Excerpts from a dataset
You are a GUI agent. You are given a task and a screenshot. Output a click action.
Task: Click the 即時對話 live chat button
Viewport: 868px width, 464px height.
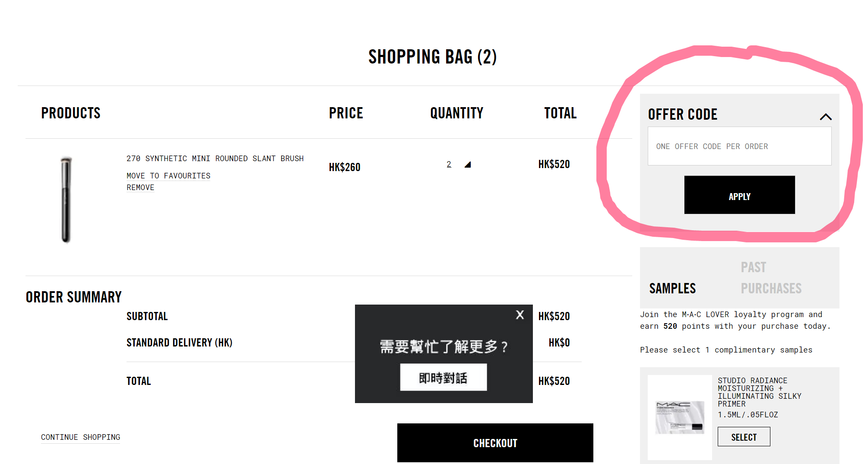point(443,376)
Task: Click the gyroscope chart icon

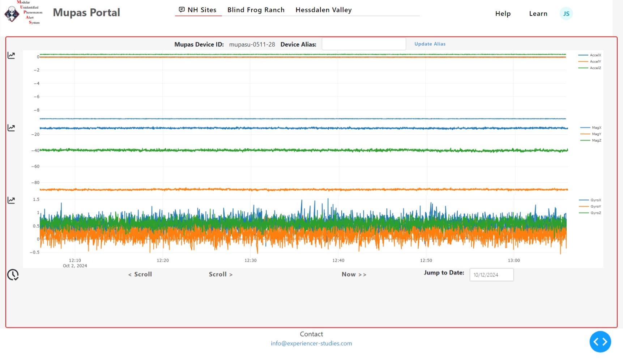Action: click(11, 200)
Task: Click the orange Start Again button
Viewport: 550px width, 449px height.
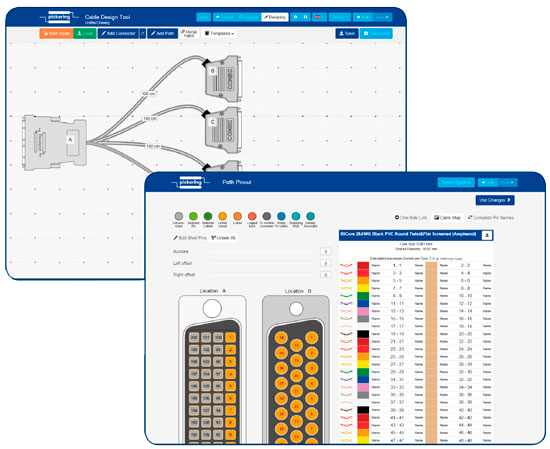Action: point(56,34)
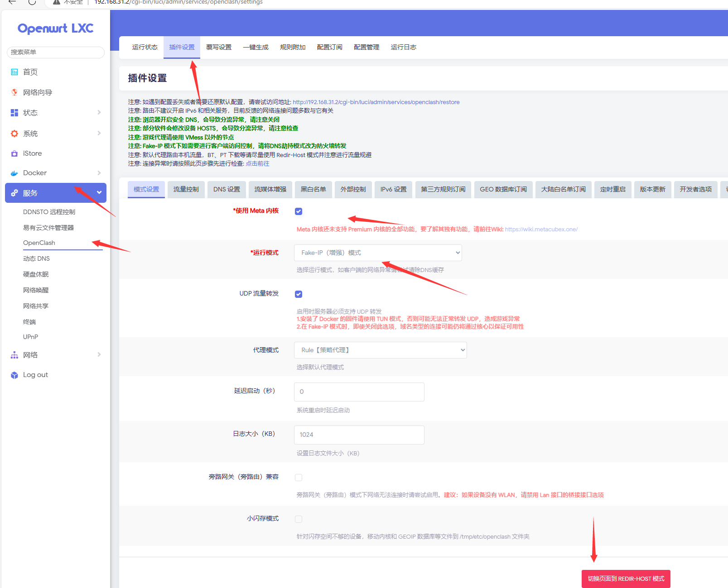Click the 日志大小 (KB) input field
Screen dimensions: 728x588
359,435
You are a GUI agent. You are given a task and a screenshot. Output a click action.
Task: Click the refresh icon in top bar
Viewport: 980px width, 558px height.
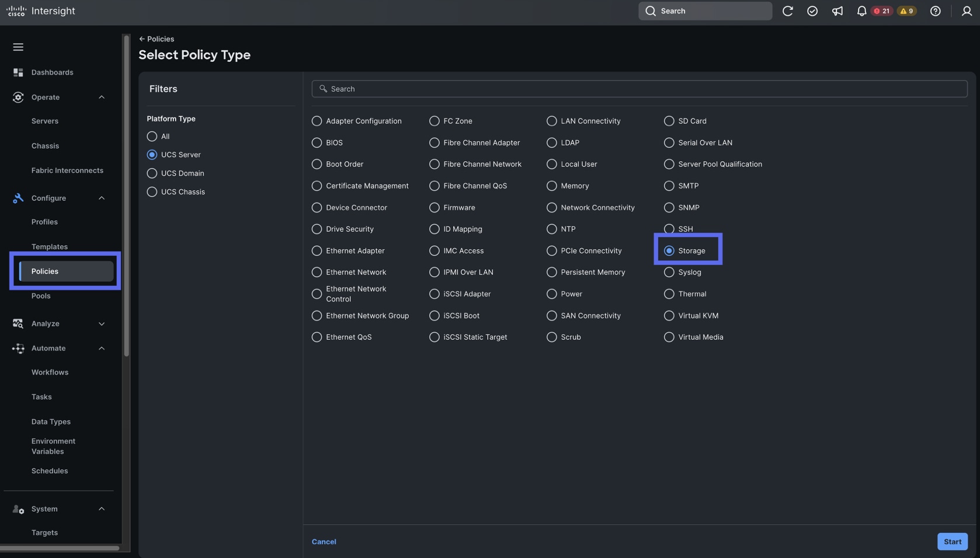(787, 11)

## Work to be completed
Gather from the entries above all lines that include the string "button".

## Solution below
Task: Click the 即時對話 live chat button
Task: Click the orange Start Again button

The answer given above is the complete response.